* _Exercise_
Reproduce every line of the records that follow, substituting "capture" for "screenshot" and keeping all other text unchanged. Omit the pictures from your answer.

* _Material for this task_
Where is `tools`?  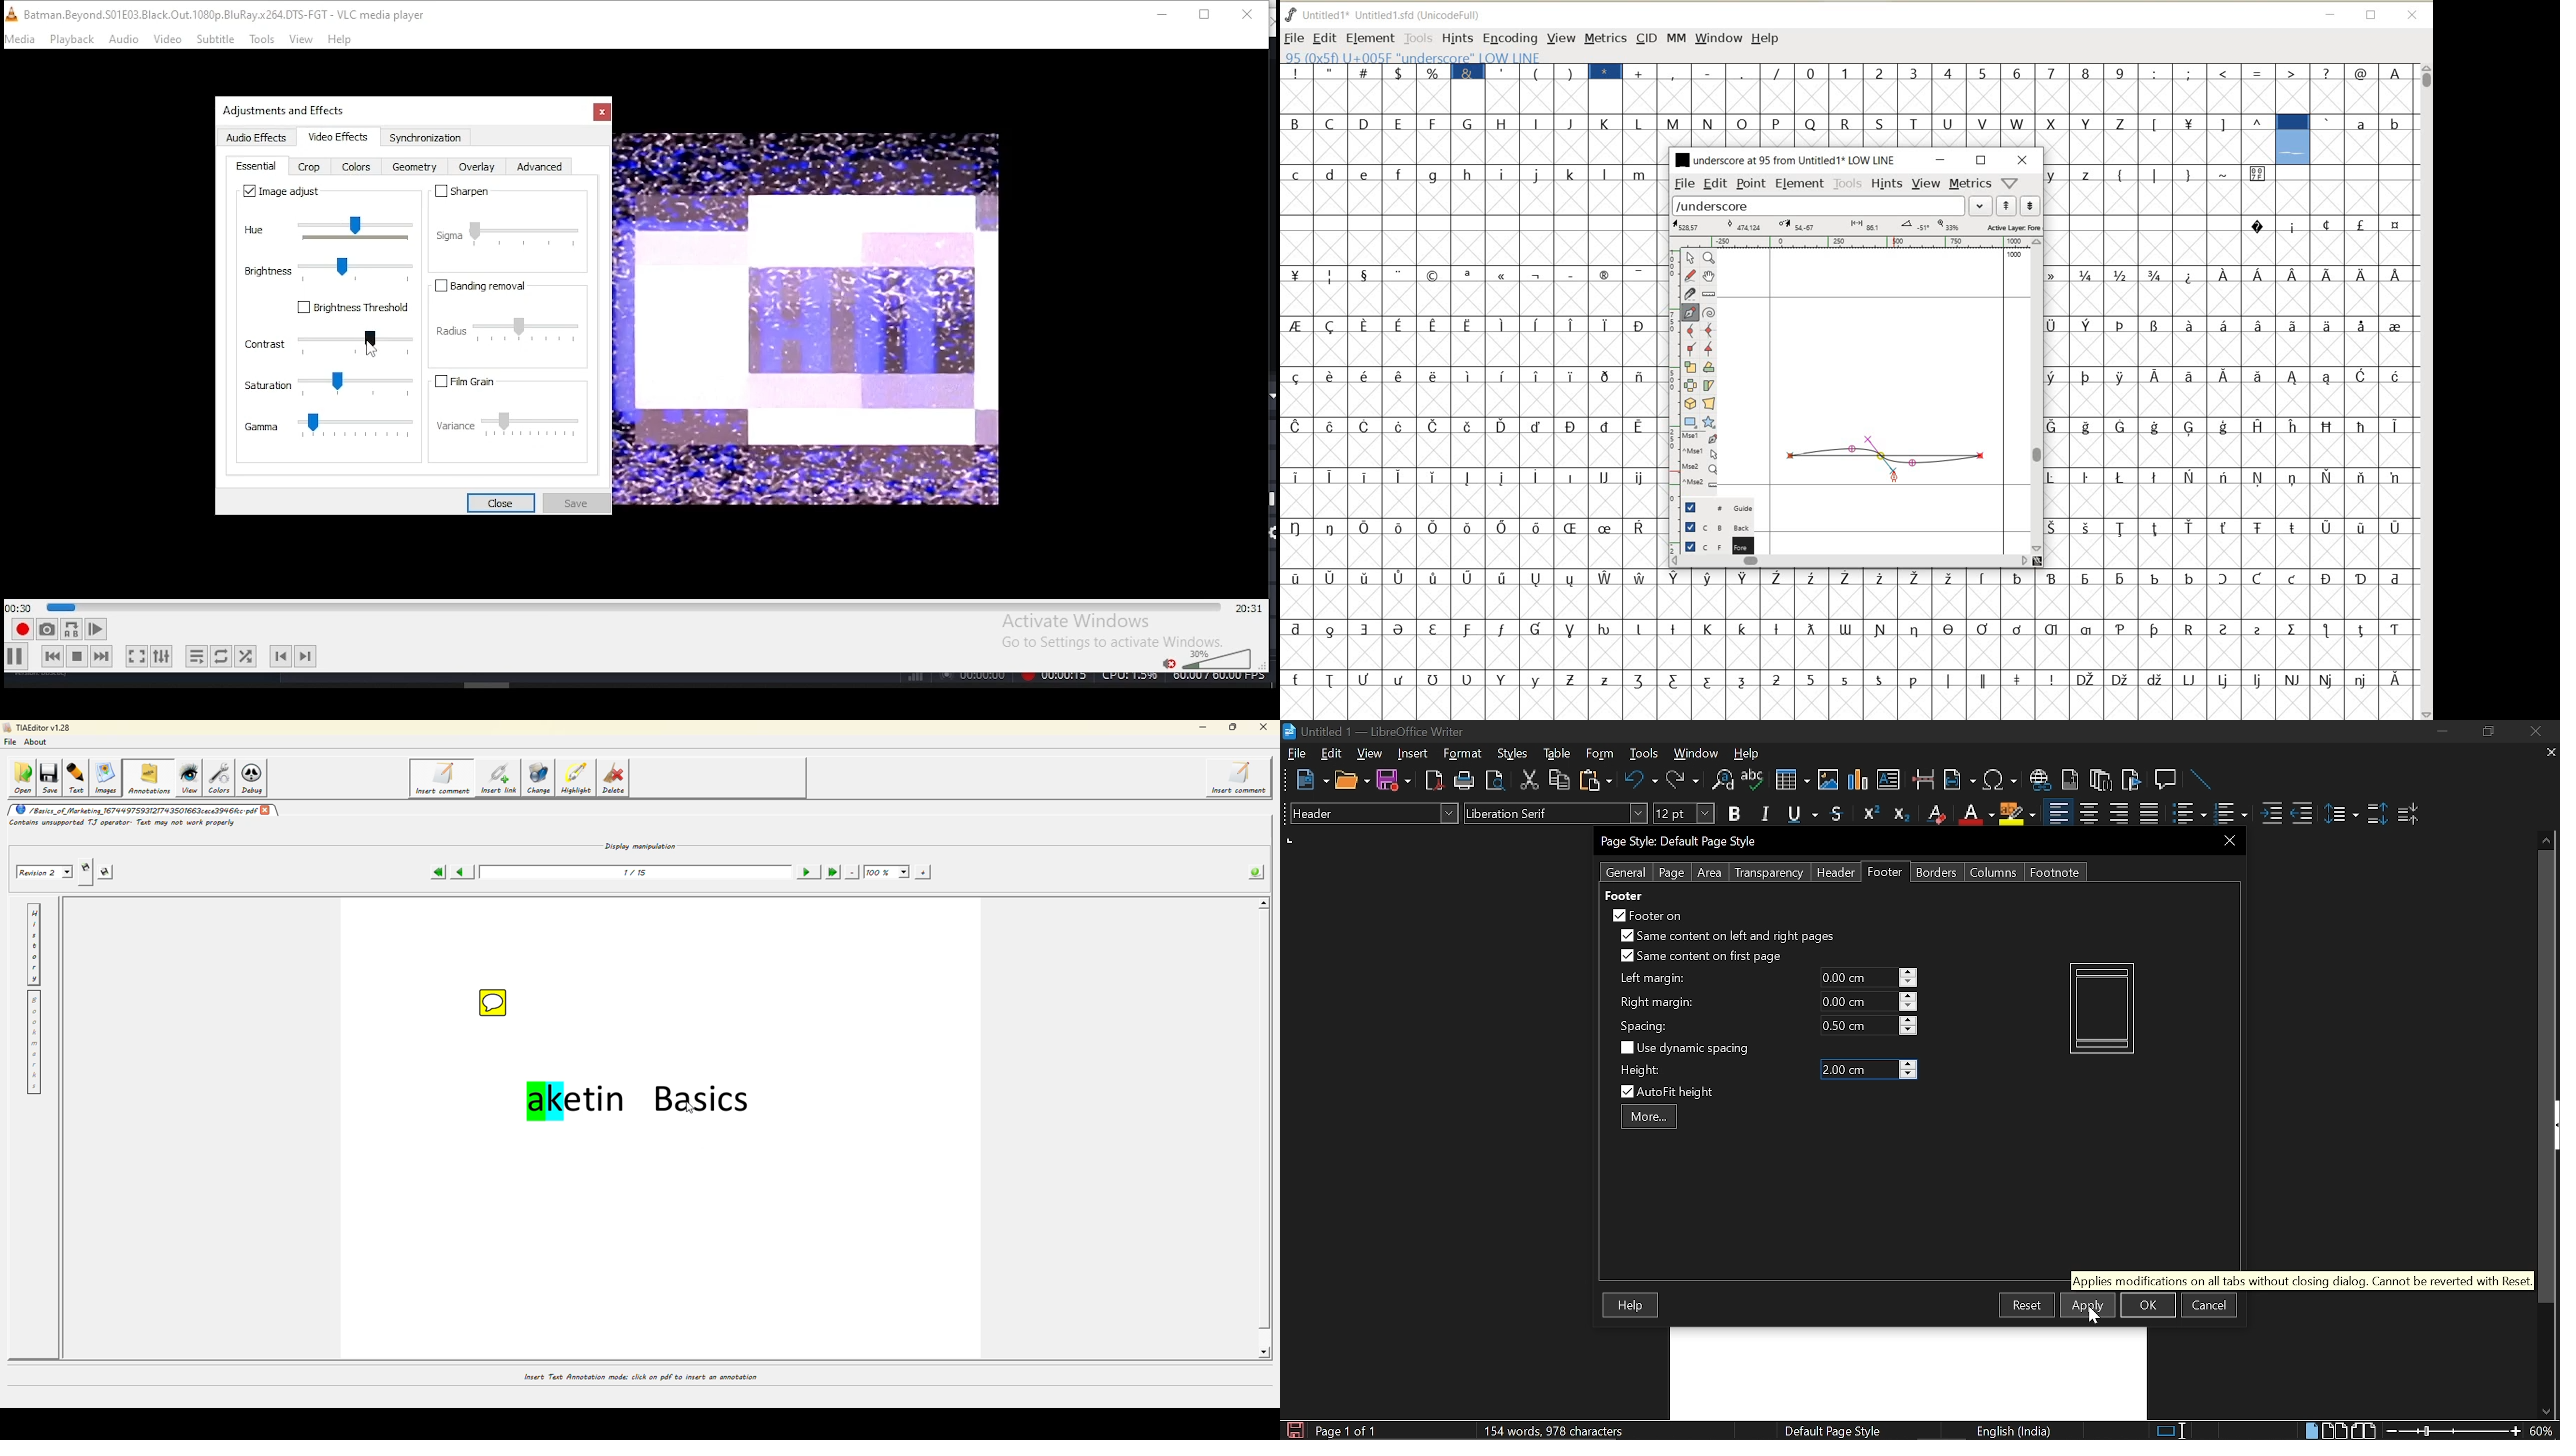
tools is located at coordinates (262, 39).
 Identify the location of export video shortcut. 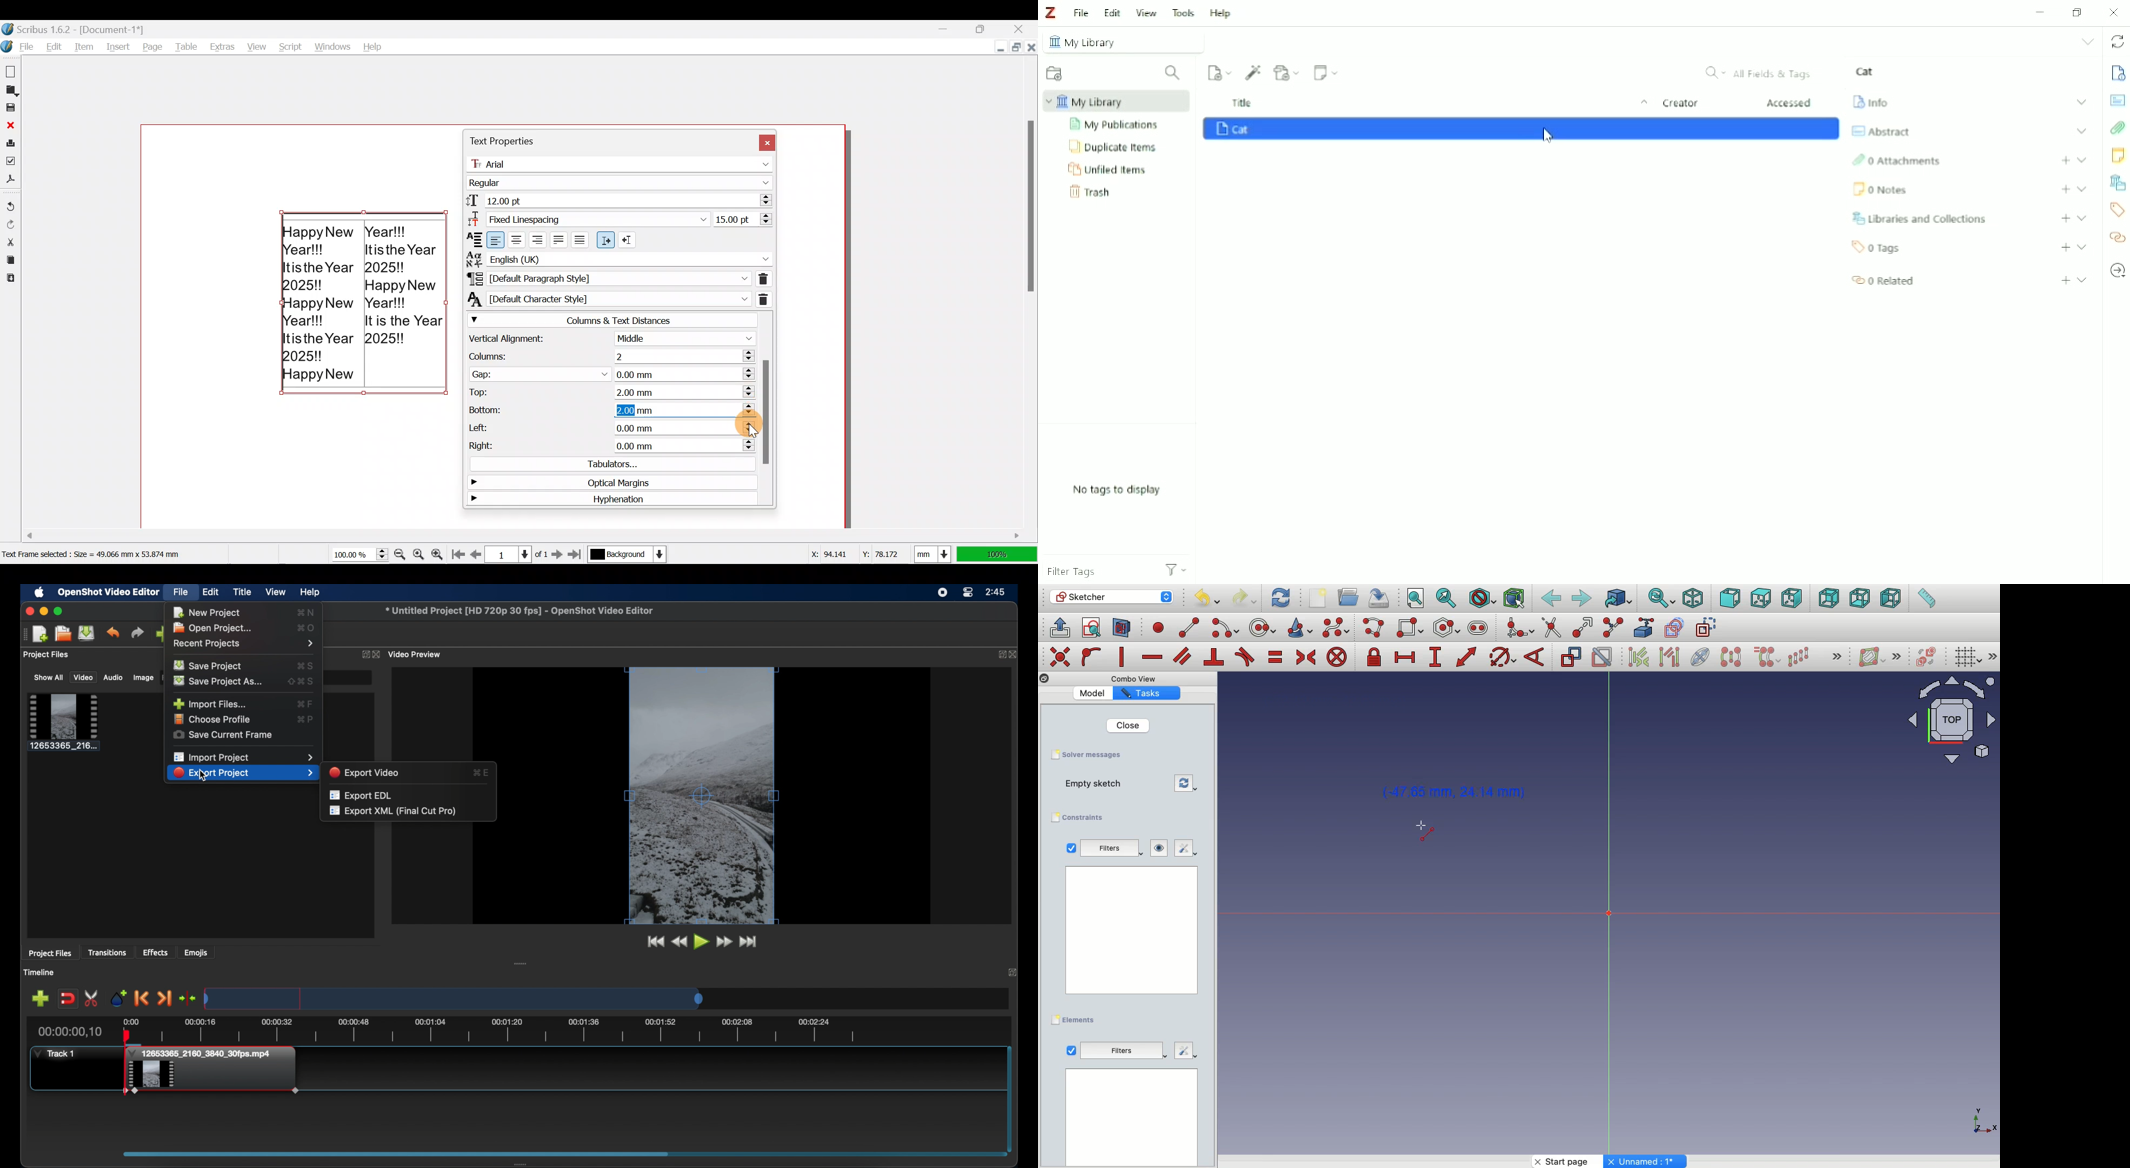
(481, 772).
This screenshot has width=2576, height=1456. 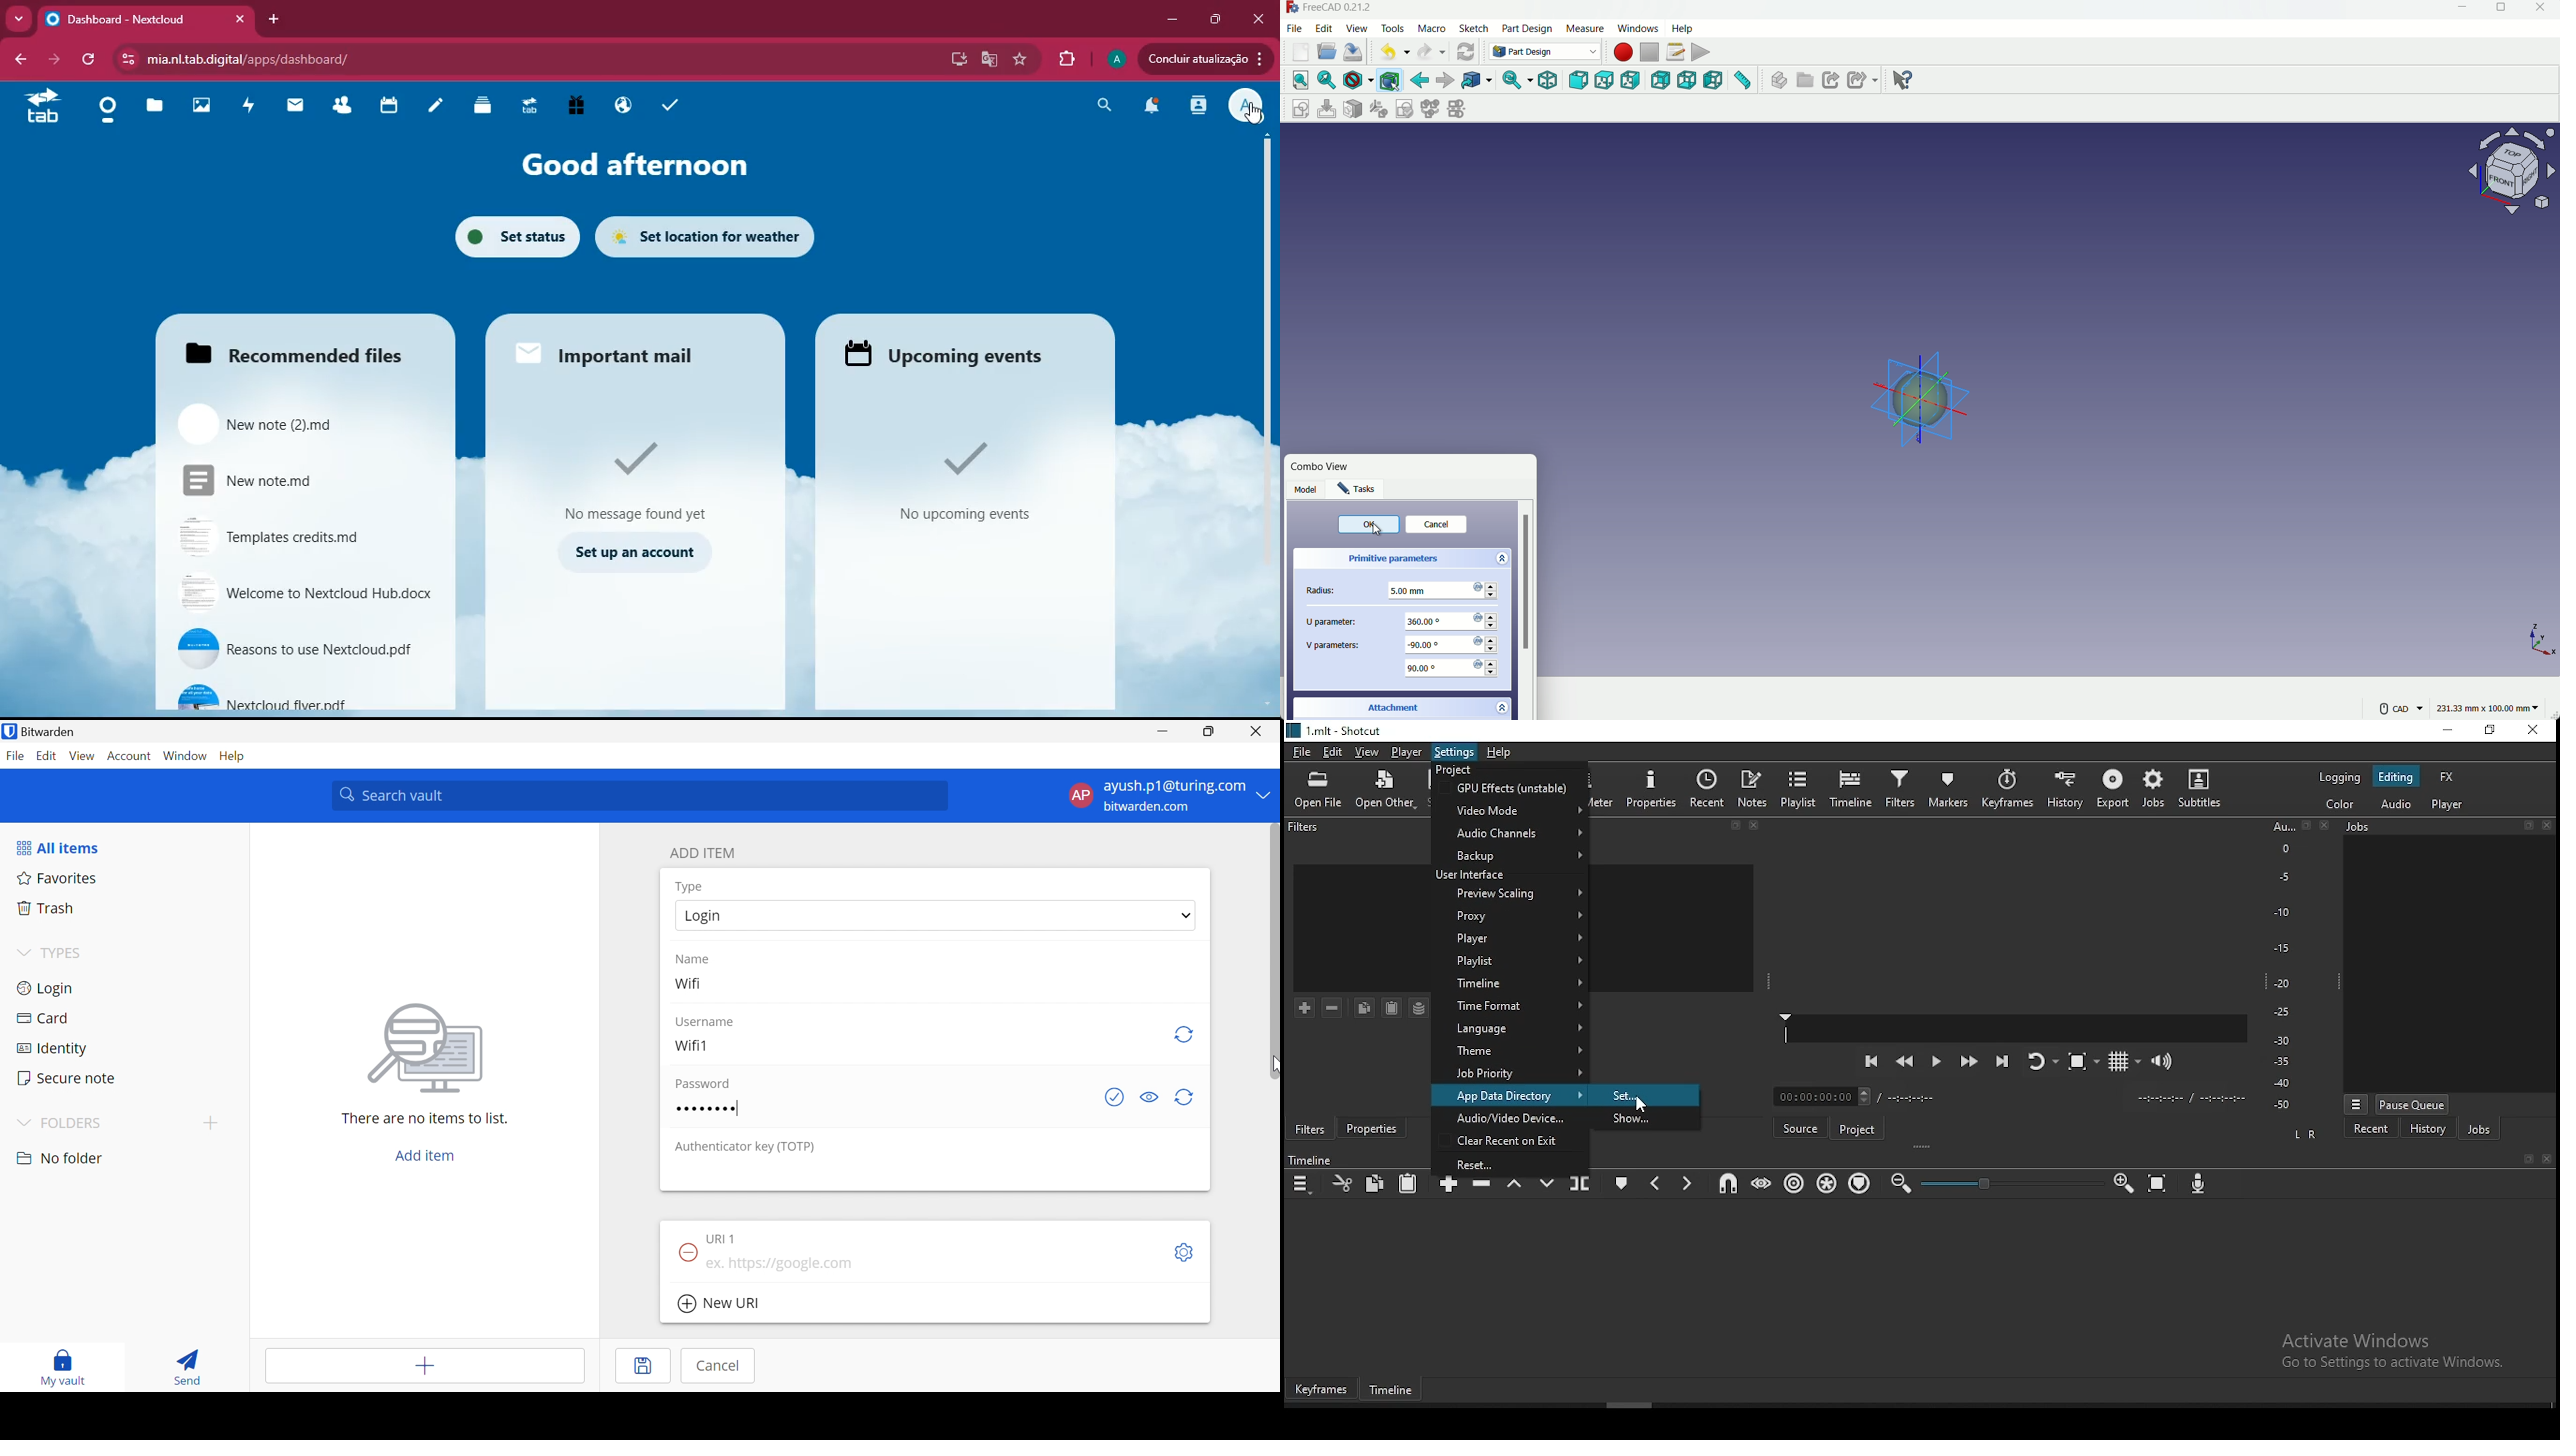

* _Output_
Where is `tools`?  
tools is located at coordinates (262, 39).
 Identify the location of export video shortcut. 
(481, 772).
This capture has width=2576, height=1456. 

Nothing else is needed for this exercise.